Creating a resume, getting interviewed, looking for work… these tasks can get very frustrating especially if your enthusiasm for a position isn’t reciprocated with an offer. We’ve all been there and it never gets easier with time. Sometimes we don’t even make it to the interview even for jobs that we’re sure we’re more than qualified.
The question is, why? Why didn’t the interviewer see what’s so painfully obvious to you, that you’re the perfect fit for the job that person is interviewing for? Here are some reasons why:
You Wrote a Long Resume
Recruiters and hiring managers look at resumes all day long. And while it’s part of their job to do so it isn’t not the only thing they do. Most will only glance at a resume. Some people feel the need to write long resumes that go on and on for pages. While that old adage about resumes needing only to be a page long no longer holds, that’s no excuse to submit a ten-page dissertation about your life’s many triumphs. If recruiters and hiring managers don’t see what they’re looking for in about thirty seconds, that resume is done. Even if you have the skill set the recruiter is looking for, that person may miss that juicy information if it’s buried under clutter.
One other thing that long resumes inadvertently do is create an impression that you’re a poor communicator. You need to discuss your work experience and training in a succinct, concise manner if you want people to read your resume.
Tailor-fit your resume to a specific job posting. If the posting is looking for someone with CPR certification, make sure to highlight your CPR certification at least one bullet point. And when you do your bullet points, don’t cheat and cram in an entire paragraph in there. One bullet point means one point.
You Lack Passion
Or maybe you do have passion but fail at expressing it. A job interview is really one of the few situations in which you are not only allowed to indulge in self-promotion but are expected to do so. Yes, you can brag and are encouraged to brag. Whether you’re talking to the interview on the phone or in person, the interviewer needs to see that you have passion for what you do.

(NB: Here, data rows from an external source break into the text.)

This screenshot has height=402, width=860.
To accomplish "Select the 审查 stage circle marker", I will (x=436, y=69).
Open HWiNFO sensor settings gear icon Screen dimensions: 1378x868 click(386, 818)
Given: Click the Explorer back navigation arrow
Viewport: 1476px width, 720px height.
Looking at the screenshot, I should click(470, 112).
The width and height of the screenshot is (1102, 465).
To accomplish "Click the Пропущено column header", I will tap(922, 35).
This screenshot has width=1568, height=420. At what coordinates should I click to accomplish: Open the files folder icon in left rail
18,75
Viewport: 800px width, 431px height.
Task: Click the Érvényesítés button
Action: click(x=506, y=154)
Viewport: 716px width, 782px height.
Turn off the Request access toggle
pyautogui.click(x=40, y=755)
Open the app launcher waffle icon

You can show passion by talking in details about your role in your current or previous job and expressing what you like about your work. That said, obvious made-up fodder will do more harm than good. Things like, “I love helping people” just sound like you’re pulling the interviewer’s leg and most interviewers know it if you’re pulling their leg.
You Said What in the Interview?
Interviewers will ask you questions. Remember that an interview isn’t a normal conversation. That means that you can’t just say any little thing you like. Your answers have to be good, even to those questions that seem like trick questions at first, such as, “What is your biggest weakness?”
Build a rapport with your interviewer but don’t try to be too friendly. You should watch what you say and if you realize that what you said may not put you or your experience in a good light, try to backtrack and rephrase. “Actually, can I say that in another way?” is a good way to offset any exchange that might not have gone as well as you’d like. The interviewer will most likely remember what you said to correct yourself instead of your gaffe.